** INFORMATION GIVEN **
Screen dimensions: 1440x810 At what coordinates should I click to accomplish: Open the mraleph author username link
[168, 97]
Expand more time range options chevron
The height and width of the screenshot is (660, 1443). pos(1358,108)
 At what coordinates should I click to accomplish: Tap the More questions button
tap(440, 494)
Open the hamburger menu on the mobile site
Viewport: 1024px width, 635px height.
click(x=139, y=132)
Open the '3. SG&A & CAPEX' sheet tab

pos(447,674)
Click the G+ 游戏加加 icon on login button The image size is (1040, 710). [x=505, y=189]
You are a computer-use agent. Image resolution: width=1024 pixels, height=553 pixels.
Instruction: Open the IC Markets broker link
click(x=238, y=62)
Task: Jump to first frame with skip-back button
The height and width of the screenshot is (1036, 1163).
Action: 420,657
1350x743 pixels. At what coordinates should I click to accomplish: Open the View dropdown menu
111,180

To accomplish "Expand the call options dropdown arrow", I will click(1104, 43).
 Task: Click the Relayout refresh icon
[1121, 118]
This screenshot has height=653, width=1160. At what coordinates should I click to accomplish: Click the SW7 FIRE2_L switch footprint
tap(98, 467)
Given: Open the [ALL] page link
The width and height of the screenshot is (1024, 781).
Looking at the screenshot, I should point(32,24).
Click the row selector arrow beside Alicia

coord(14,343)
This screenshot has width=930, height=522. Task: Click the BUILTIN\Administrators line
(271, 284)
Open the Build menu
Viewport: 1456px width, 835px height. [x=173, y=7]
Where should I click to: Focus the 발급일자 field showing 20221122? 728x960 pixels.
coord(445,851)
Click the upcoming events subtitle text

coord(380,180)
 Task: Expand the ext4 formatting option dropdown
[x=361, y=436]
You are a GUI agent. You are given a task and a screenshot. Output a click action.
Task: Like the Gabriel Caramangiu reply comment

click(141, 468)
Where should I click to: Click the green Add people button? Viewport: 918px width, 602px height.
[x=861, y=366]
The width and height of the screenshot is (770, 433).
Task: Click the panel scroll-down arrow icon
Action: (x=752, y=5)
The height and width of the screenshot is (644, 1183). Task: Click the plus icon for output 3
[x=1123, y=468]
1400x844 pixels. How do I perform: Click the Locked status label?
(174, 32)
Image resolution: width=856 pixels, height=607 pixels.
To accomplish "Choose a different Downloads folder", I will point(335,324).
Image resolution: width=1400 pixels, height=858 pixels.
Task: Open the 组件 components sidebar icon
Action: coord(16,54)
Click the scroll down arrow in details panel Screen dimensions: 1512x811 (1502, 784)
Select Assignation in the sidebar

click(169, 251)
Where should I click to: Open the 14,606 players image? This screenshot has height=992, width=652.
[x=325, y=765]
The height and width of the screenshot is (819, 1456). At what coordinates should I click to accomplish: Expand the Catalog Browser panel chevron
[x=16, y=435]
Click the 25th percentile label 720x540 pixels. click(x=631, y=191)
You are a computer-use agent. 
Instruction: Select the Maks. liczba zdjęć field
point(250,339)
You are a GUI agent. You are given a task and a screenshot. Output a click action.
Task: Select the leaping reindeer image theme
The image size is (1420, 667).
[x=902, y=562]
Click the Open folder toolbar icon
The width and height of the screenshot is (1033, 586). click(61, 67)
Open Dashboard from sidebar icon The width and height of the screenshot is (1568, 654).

** THE REQUEST **
Please render the rows starting at the one containing "This screenshot has width=930, height=522." and ending at the one containing "Viewport: 1456px width, 835px" as a two-column CSV with the headers instruction and location. Each row should be one CSV line, with its text and its answer each in a single quoted field and any line breaks replaced by spaces.

** SOLUTION FOR THIS EXERCISE **
instruction,location
"This screenshot has width=930, height=522. Task: Click the BUILTIN\Administrators line","(271, 284)"
"Open the Build menu","Viewport: 1456px width, 835px height. [x=173, y=7]"